April 24th at 6pm (Lisbon Time) – Hybrid Format
Chair: Rosália Sá
Title: "Paediatric oncofertility"

Professor Rod T. Mitchell is Professor of Developmental Endocrinology and research group leader within the MRC Centre for Reproductive Health at the University of Edinburgh. He is also a Consultant Paediatric Endocrinologist at The Royal Hospital for Children and Young People in Edinburgh. His research interests are focused on the role of the germ-stem cell niche on germ cell development in the fetal and early postnatal testis. This includes investigating the impact of proposed environmental ‘endocrine disrupting chemicals’ (EDC’s) on human fetal testis development, as well as on fetal testis development, particularly germ cells development, in relation to the causes of testicular cancer and infertility. In addition, Professor Mitchell has a clinical and research interest in fertility preservation for young male cancer patients.
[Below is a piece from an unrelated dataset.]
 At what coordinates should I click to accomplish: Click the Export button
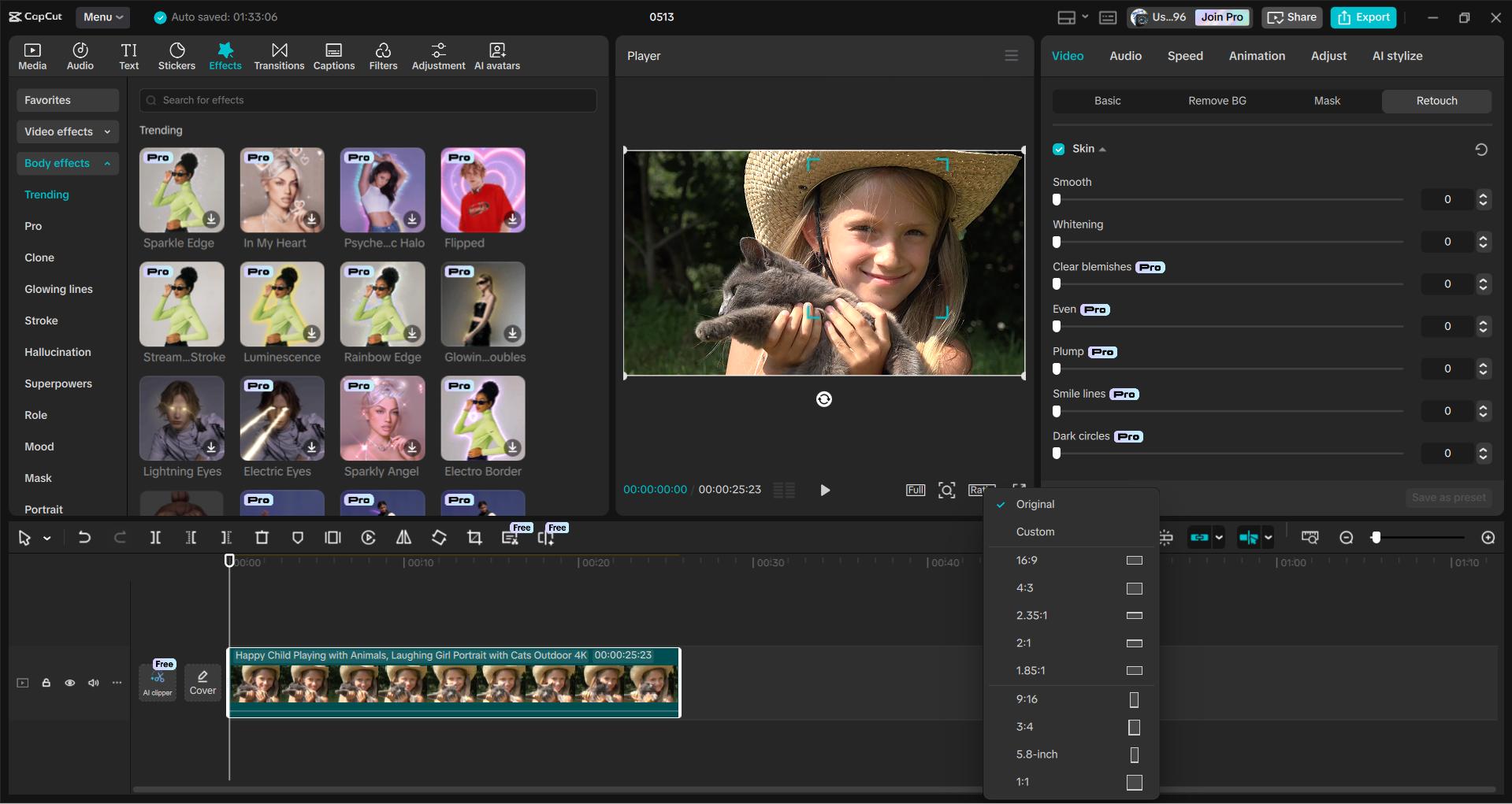[1362, 17]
Edinburgh recently became the first UK Centre to develop a fertility preservation programme to store testicular tissue from young boys with cancer prior to their treatment, as part of the 'Edinburgh Fertility Preservation’ programme, for which Professor Mitchell is the lead for male fertility preservation. Oncofertility, a new medical field at the nexus of reproductive medicine and oncology, was created to provide fertility preservation care for oncological patients. Oncofertility aims to implement fertility protection and/or preservation options for cancer patients, assisting patients in making decisions about fertility preservation and the method to be used, and dealing with associated psychological factors. Paediatric oncofertility, however, presents a unique set of challenges that adults do not face. Professor Rod Mitchell will provide a brief update on recent scientific advances in the practice of paediatric oncofertility, with a focus on ongoing research involving prepubertal patients' gonadal tissue cryopreservation. He will also discuss recent advancements in the implementation of formal paediatric oncofertility programs, as well as barriers to providing fertility preservation in this patient population, such as consent, equity, and other ethical pitfalls. Finally, he will give us an example from Edinburgh's well-established paediatric oncofertility program.